The U.S. Environmental Protection Agency is being urged to tighten its limits on allowable atmospheric levels of ozone, an invisible gas linked to lung damage and respiratory diseases.

The calls for stricter standards came at a public hearing, the third and final one before the EPA makes its decision on an often-delayed updated health standard addressing ozone, a major constituent of smog and other forms of air pollution.

The current standard for ozone of 75 parts per billion is insufficient to protect the public's health, says EPA Administrator Gina McCarthy, who has suggested a standard somewhere between 65 to 70 parts per billion.

In California, home to some of the country's smoggiest cities, environmentalists, doctors and religious leaders appearing before the EPA hearing in Sacramento argued for an even tighter standard, pressing for a standard as low as 60 parts per billion.

Business lobbyists and industry trade groups have opposed lower standards, arguing current standards are in fact reducing air pollution and warning stricter limits could result in American jobs going overseas where regulations are more lax.

"Manufacturing growth could slow or stop," said Lindsay Stovall of the trade group the American Chemistry Council.

Environmentalists suggested otherwise, pointing to years of improving air quality in California as evidence that business and industry can cut pollution output while still improving the economy.

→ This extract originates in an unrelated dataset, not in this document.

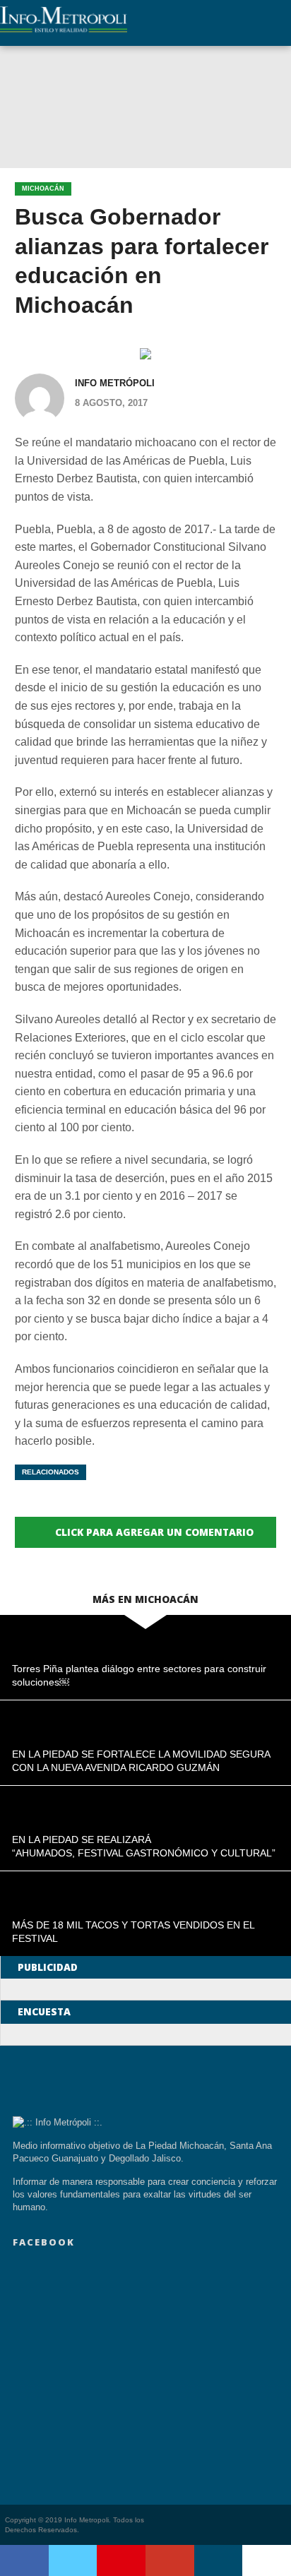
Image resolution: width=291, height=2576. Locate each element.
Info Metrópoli (115, 383)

Ann Rothschild, 71, a member of Sacramento's Trinity Episcopal Cathedral, told the hearing she was dismayed that some children in the area are told they can't play outdoors because of dangerous air pollution.

"If a standard does not protect the most vulnerable among us -- the children, the elderly and those with asthma -- then it's not protective enough," she said.

Although the EPA acknowledges that stricter limits on ozone could mean costs to industry of billions of dollars every year, it has contended those costs would be outweighed by the benefits of fewer missed work days, asthma attacks and emergency room visits, not to mention fewer premature deaths.

Stricter rules would be particularly hard on California, the smoggiest state in the nation.

Although it has seen dramatic improvements as a result of emission regulations, a full third of the state's residents live in areas with ozone levels that violate existing federal standards, state regulators say.

The EPA says that while it expects most of the U.S. would be able to meet any new stricter standards by 2025, California's smoggiest areas -- Southern California and the San Joaquin Valley -- would be given more time to comply, until 2037.

The EPA is working under a court-ordered deadline to come up with a final decision on new guidelines by October.